Now, the time line for evaluation begins at surgery. So we still have a few of those 136 who haven't been operated on yet. But, the good news is that we are closing in on fulfilling our enrollment requirement in that study and hope to do so in the next several weeks. So we are -- we are feeling pretty good about that one. The reason for the slow enrollment was interesting. We designed a conservative and appropriate study that excluded smokers, diabetics and high body mass index people. And when we went to our original set of five clinical investigators, they thought they would enroll 50% of those screened. In practice, these people are in their 50s, 60s, 70s, and aren't as healthy from a vascular standpoint as the surgeons initially thought. So, we actually enrolled only about 20% of those screened. So, we have actually been very, very active in screening, but only hit about a 20% enrollment factor in that study. We would not relax our enrollment criteria at all because we want to maintain the integrity of the study.

Okay. Good. And second question, just, you didn't go over Chrysalin really at all in the slides now. Is that, is anything change there from last quarter?

We are still active in some marketing discussions regarding acute myocardial infarction. It appear that is the pharmaceutical market is more focused on chronic cardiovascular drugs with $600 million and $800 million developmental pathways. The acute market just has not been an exciting one to big Pharma. We st ill have interest, and we still have on going discussion. But we are not emphasizing any kind of definitive deal for Chrysalin at this time.

Okay. And then I guess it ties in a little bit to Slide 19, you talk about the investment thesis down side event, protected by cash asset. It sounds like pretty much right if things don't go well with the AZX, you may do some sort of liquidation event versus trying to pursue developing further?

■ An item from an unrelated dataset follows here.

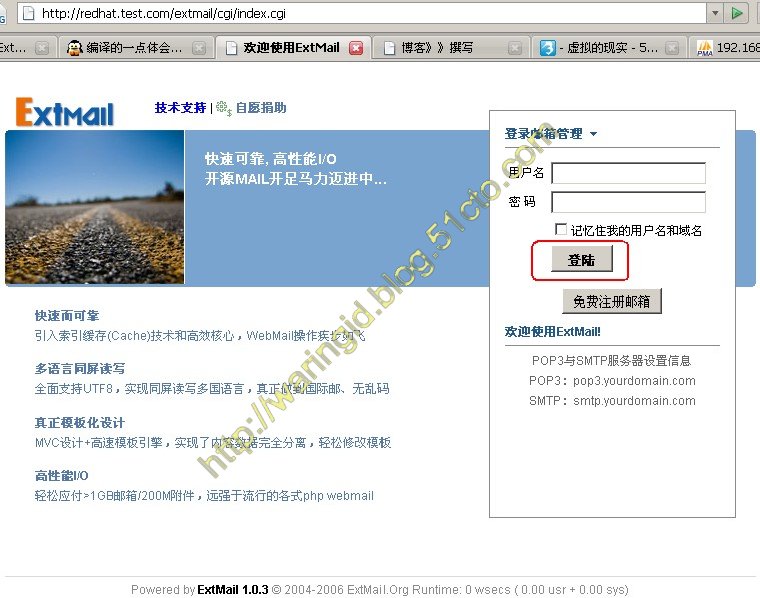Viewport: 760px width, 598px height.
Task: Open the address bar history dropdown
Action: pos(713,13)
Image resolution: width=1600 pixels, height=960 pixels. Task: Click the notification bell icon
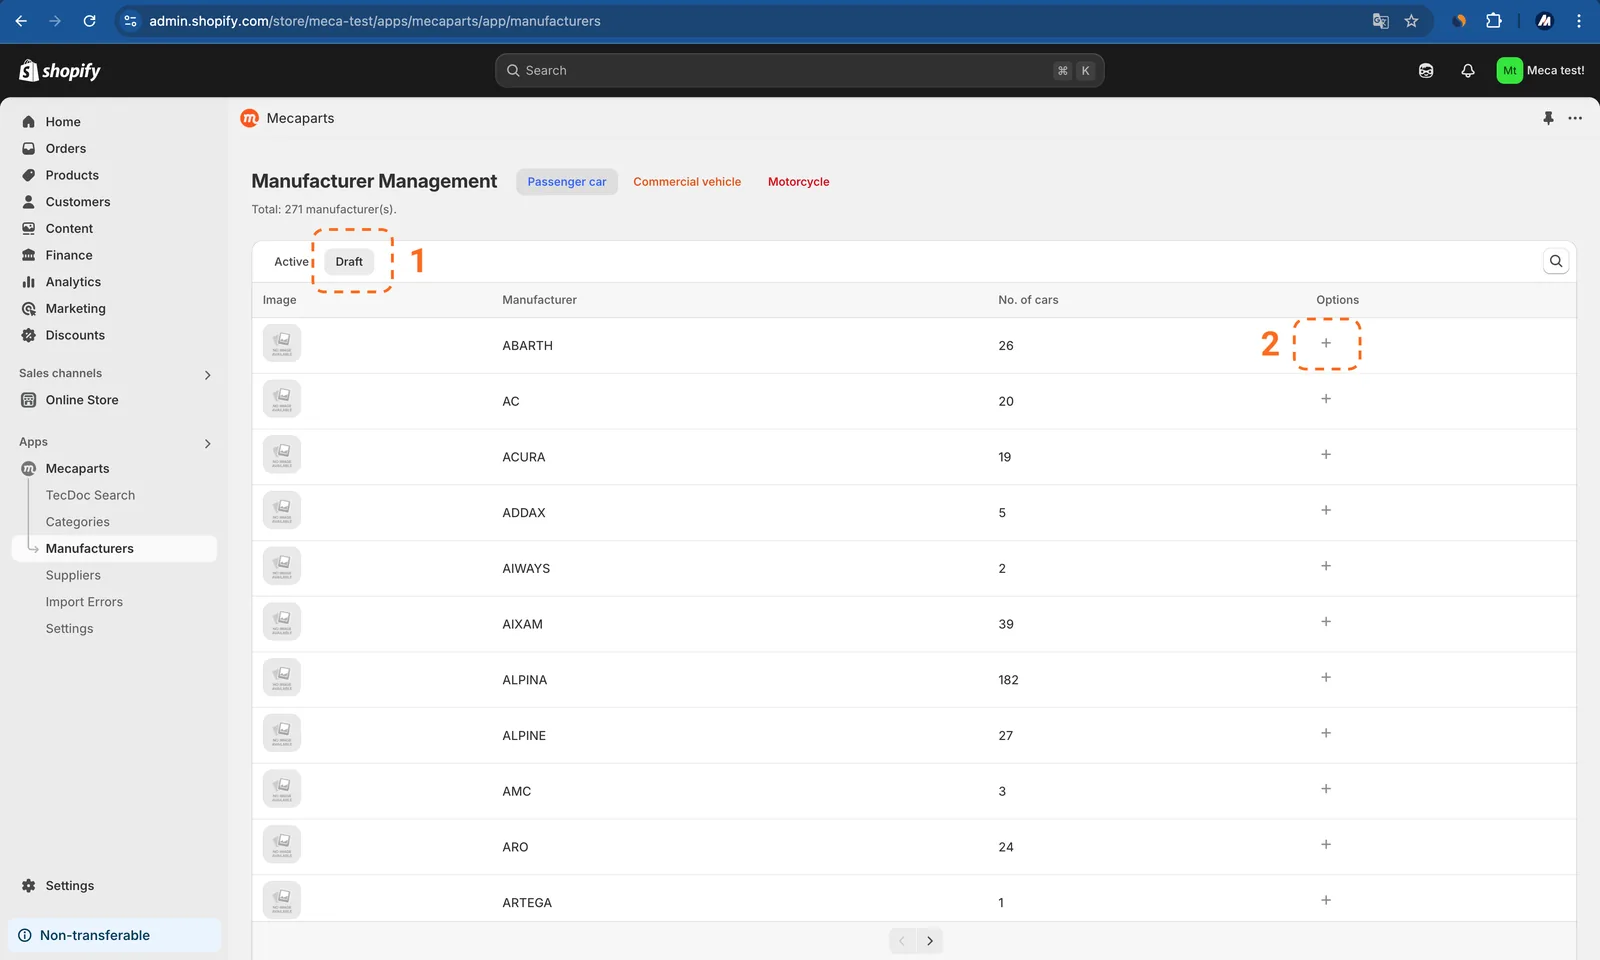pos(1468,70)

We don't anticipate spending much money at all, and I mean de minimus money on Chrysalin moving toward. We have proving our thesis with the drug. It is a wonderful compound in vascular. We haven't found the right indication for a variety of reasons. Let's just say that by mid year 2010, roughly speaking, we will have feedback internally on the '03, '04, '05 programs, shoulder and keloid We have been consistent all along. We need to see compelling reasons to move forward and spend shareholder money on development. If we are disappointed in our results internally, we will send a signal to the market, and we will probably enter some sort of strategic process. A liquidation is a possibility within the definition of strategic process. If we see good data, as we certainly hope, and desire to see, we will find ways to communicate that to the market, but recall that these studies have 12 month endpoints, and that we will not have final study results until late Q3 or Q4 of 2010. So, we are very hopeful we will are an understanding of what the molecule is doing by mid year.

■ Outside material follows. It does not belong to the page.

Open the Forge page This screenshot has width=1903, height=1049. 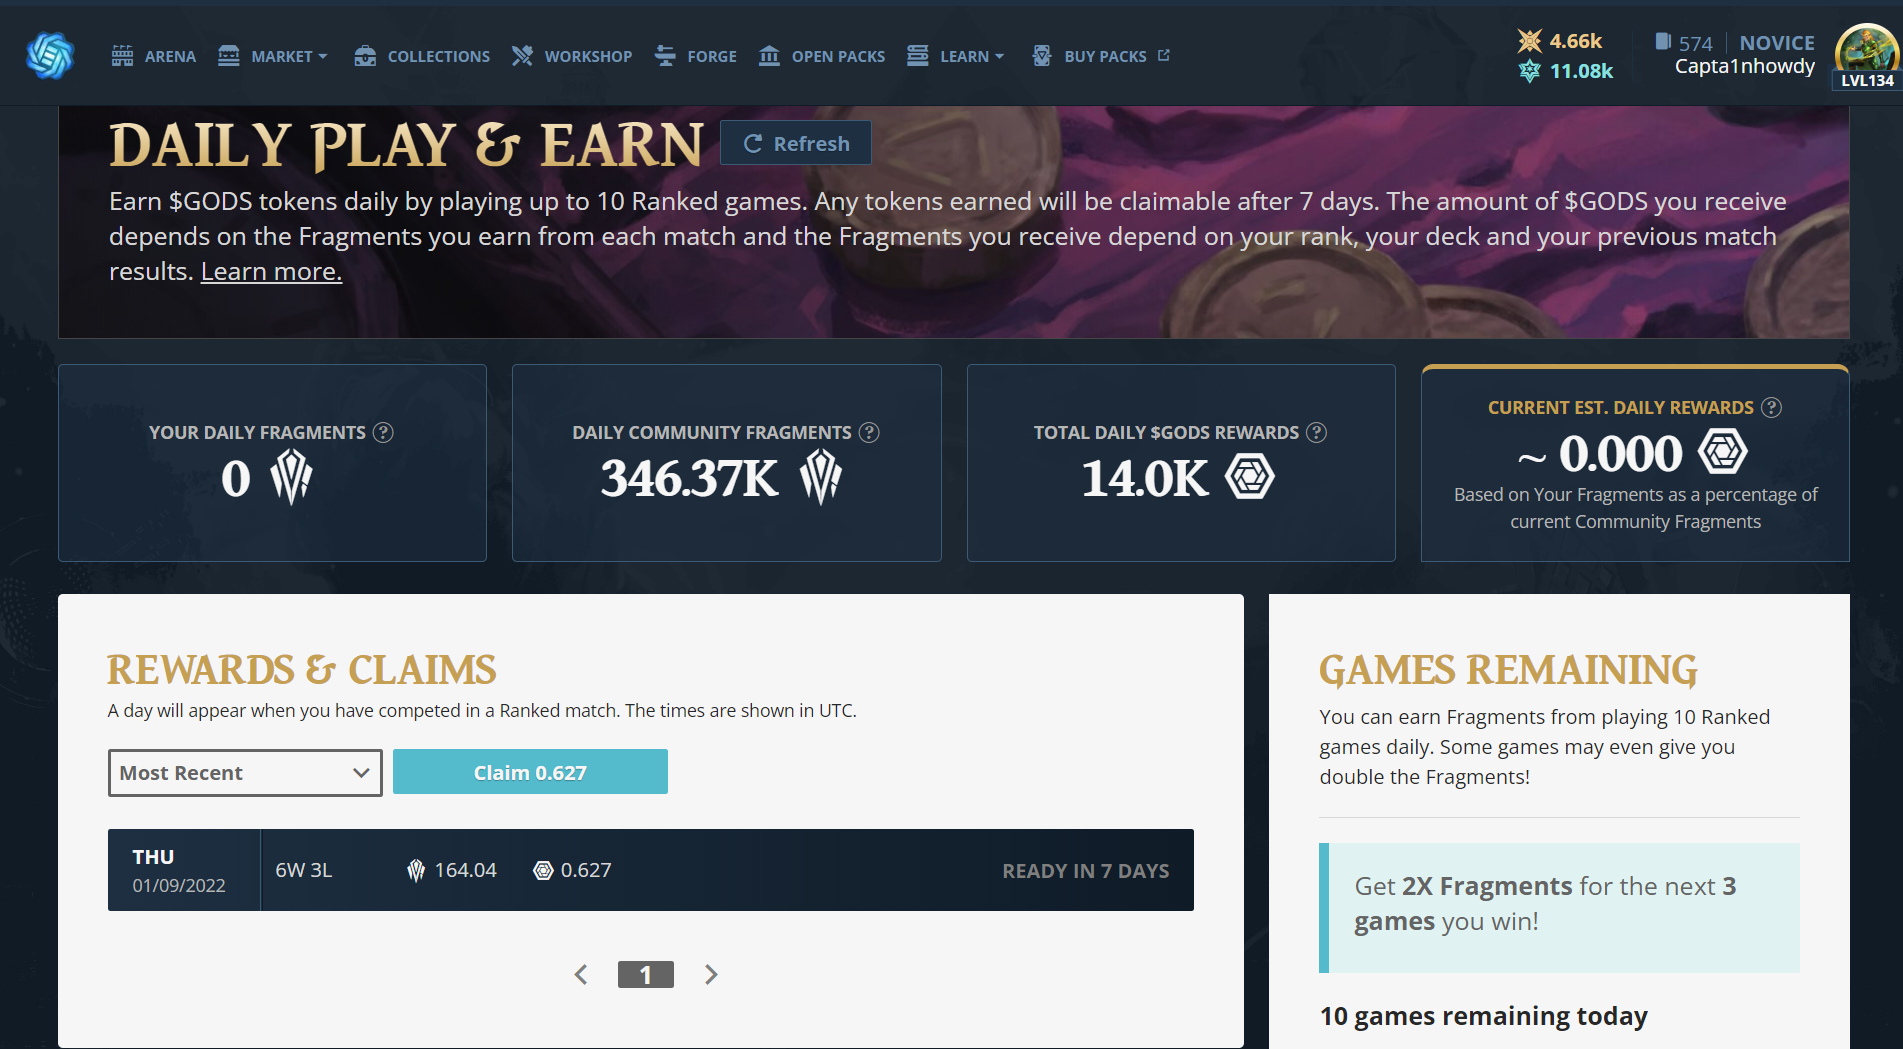696,56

Okay. Super. Thanks a lot.

Okay. Thank you.

(Operator Instructions).

We have no more questions at this time. So I would like to turn the call back to Capstone Therapeutics management.

Thank you. We had a Board meeting late last week, and our Board is pleased with the strategy and with our execution. We continue to be in that seemingly interminable period of executing clinical trials, and pursuing follow-up of patient compliance and data. We wish we could speed up the clock, but we are certainly turning down the burn rate. And we, we truly could not be managing this Company in significant clinical trials fashion with any less money. So please know your shareholder money is being spent, we believe very wisely and carefully at this point. And we look forward to being able to share additional data with you on the dermal scarring activities as these data and opportunities present themselves. Thanks so much for tuning in today, and please contact me or data Shinbaum at any time if you have questions. Thank you.

This concludes today's call. We thank you for your participation.